Suppose we are interested in showing the property $\Phi(\alpha)$ holds for all ordinals $\alpha$ using transfinite induction. The proof basically involves three steps:

1. (first ordinal) show that $\Phi(0)$ holds;
2. (successor ordinal) if $\Phi(\beta)$ holds, then $\Phi(S\beta)$ holds;
3. (limit ordinal) if $\Phi(\gamma)$ holds for all $\gamma<\beta$ and $\beta=\sup\lbrace \gamma\mid \gamma<\beta\rbrace$ , then $\Phi(\beta)$ holds.

Below is an example of a proof using transfinite induction.

Proof. Let $\Phi(\alpha)$ be the property: $0+\alpha=\alpha$ . We follow the three steps outlined above.

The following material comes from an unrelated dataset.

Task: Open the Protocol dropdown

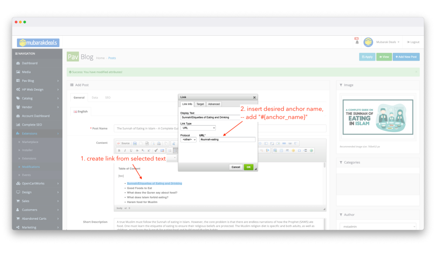Action: [x=188, y=139]
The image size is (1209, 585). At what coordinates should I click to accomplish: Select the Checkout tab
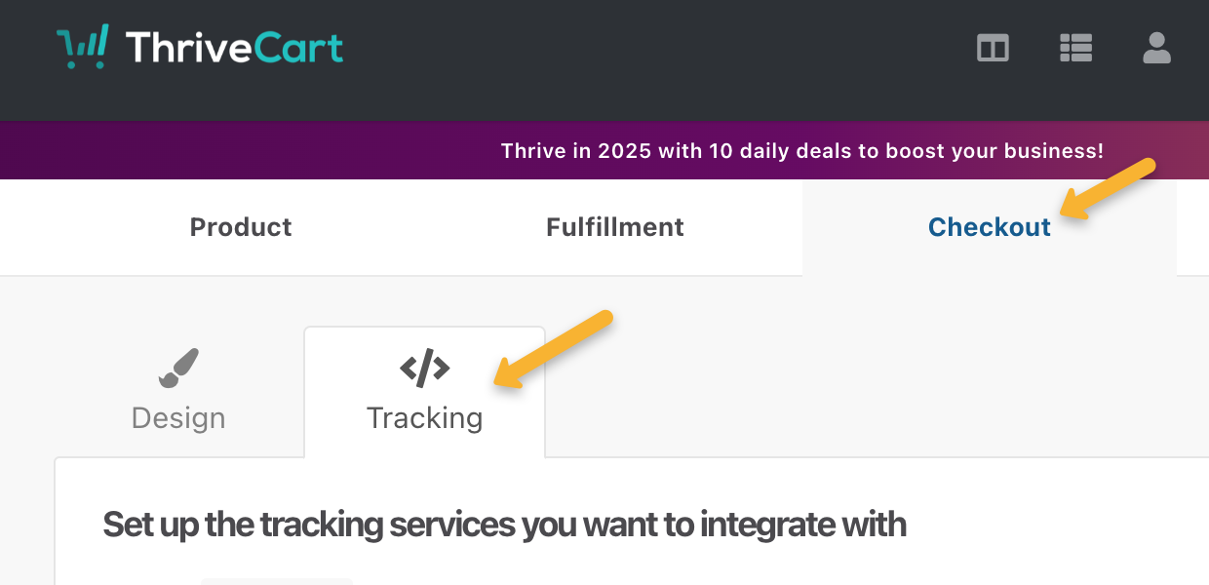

1. Since $0+0=0$ by definition, $\Phi(0)$ holds.
2. Suppose $0+\beta=\beta$ . By definition $0+S\beta=S(0+\beta)$ , which is equal to $S\beta$ by the induction hypothesis, so $\Phi(S\beta)$ holds.
3. Suppose $\beta=\sup\lbrace\gamma\mid \gamma<\beta\rbrace$ and $0+\gamma=\gamma$ for all $\gamma<\beta$ . Then $$0+\beta = 0+\sup\lbrace\gamma\mid \gamma<\beta\rbrace = \sup \lbrace 0+\gamma\mid \gamma<\beta\rbrace.$$ The second equality follows from definition. Furthermore, the last expression above is equal to $\sup \lbrace \gamma\mid \gamma<\beta\rbrace =\beta$ by the induction hypothesis. So $\Phi(\beta)$ holds.

Therefore $\Phi(\alpha)$ holds for every ordinal $\alpha$ , which is the statement of the theorem, completing the proof.